- David Rayfiel House
- U.S. National Register of Historic Places
- Location: 1266 Kathan Rd., Day, New York
- Coordinates: 43°18′0.52″N 73°56′31.27″W﻿ / ﻿43.3001444°N 73.9420194°W
- Area: 0.38 acres (0.15 ha)
- Built: 1958
- Architect: Moore, George Lawrence
- Architectural style: Modern Movement
- NRHP reference No.: 09000910
- Added to NRHP: November 10, 2009

= David Rayfiel House =

Historic house in New York, United States

David Rayfiel House, also known as The Sacandaga Glass House or "Shelter for David Rayfiel," is a historic home located at Day in Saratoga County, New York. It was built in 1958 on the southern banks of Great Sacandaga Lake in the foothills of the Adirondack Mountains. It is a 1 1/2-story Modern Movement style dwelling measuring 23 feet wide and 20 feet deep. The facade consists of a glass curtain wall set on a concrete foundation and topped by a flat roof with metal capping.

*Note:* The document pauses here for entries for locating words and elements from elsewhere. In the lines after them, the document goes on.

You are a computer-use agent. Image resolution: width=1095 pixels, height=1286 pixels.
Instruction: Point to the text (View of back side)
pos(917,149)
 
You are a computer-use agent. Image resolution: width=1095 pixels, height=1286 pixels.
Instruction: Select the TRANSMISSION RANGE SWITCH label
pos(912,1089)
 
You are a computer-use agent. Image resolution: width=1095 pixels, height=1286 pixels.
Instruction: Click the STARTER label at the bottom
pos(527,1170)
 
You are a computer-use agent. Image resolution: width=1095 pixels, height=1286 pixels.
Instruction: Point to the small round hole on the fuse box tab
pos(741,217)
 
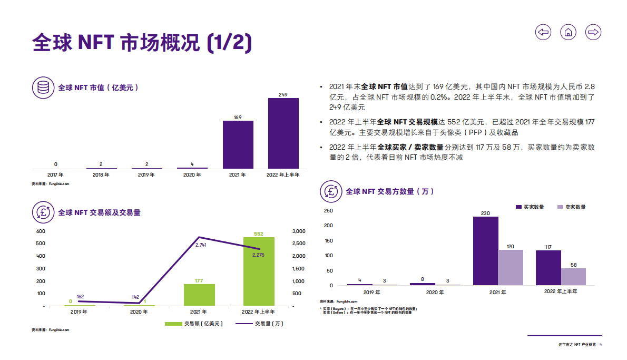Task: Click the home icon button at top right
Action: pyautogui.click(x=568, y=32)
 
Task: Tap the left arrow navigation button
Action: pyautogui.click(x=543, y=32)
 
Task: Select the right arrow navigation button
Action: pyautogui.click(x=593, y=32)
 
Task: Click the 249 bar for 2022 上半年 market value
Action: pyautogui.click(x=283, y=133)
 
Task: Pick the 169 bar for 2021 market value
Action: pyautogui.click(x=238, y=144)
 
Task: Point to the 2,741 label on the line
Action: pyautogui.click(x=201, y=245)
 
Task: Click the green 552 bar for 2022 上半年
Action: pyautogui.click(x=259, y=271)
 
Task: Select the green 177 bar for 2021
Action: pyautogui.click(x=199, y=295)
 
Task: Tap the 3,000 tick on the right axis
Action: pyautogui.click(x=298, y=231)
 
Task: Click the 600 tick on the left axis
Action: pyautogui.click(x=41, y=231)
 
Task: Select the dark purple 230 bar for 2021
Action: pyautogui.click(x=485, y=250)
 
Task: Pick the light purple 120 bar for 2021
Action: pyautogui.click(x=511, y=267)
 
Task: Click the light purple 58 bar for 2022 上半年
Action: pyautogui.click(x=573, y=276)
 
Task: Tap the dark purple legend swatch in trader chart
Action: pyautogui.click(x=518, y=207)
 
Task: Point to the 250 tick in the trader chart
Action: pyautogui.click(x=328, y=211)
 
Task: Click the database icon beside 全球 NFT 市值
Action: pyautogui.click(x=43, y=87)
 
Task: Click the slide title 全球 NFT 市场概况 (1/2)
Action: pyautogui.click(x=141, y=42)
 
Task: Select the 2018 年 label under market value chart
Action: pyautogui.click(x=101, y=174)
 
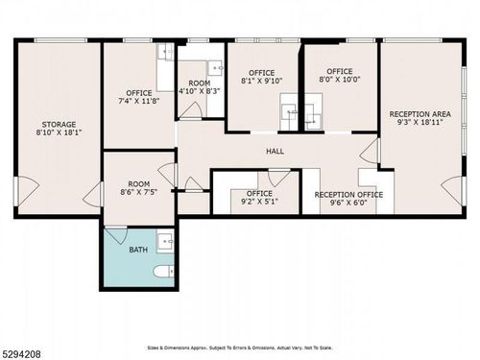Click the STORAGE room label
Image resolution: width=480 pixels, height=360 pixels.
click(x=58, y=124)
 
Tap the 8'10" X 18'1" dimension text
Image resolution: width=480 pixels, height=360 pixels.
click(x=58, y=133)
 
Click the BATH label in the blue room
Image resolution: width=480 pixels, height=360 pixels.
click(x=138, y=250)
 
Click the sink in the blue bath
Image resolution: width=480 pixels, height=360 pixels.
click(x=165, y=240)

It has brick end walls. It was designed by George Lawrence Moore for screenwriter David Rayfiel (1923- 2011) and husband of actress Maureen Stapleton (1925-2006), and is often compared to Philip Johnson's iconic Glass House in New Canaan, Connecticut.

It was listed on the National Register of Historic Places in 2009.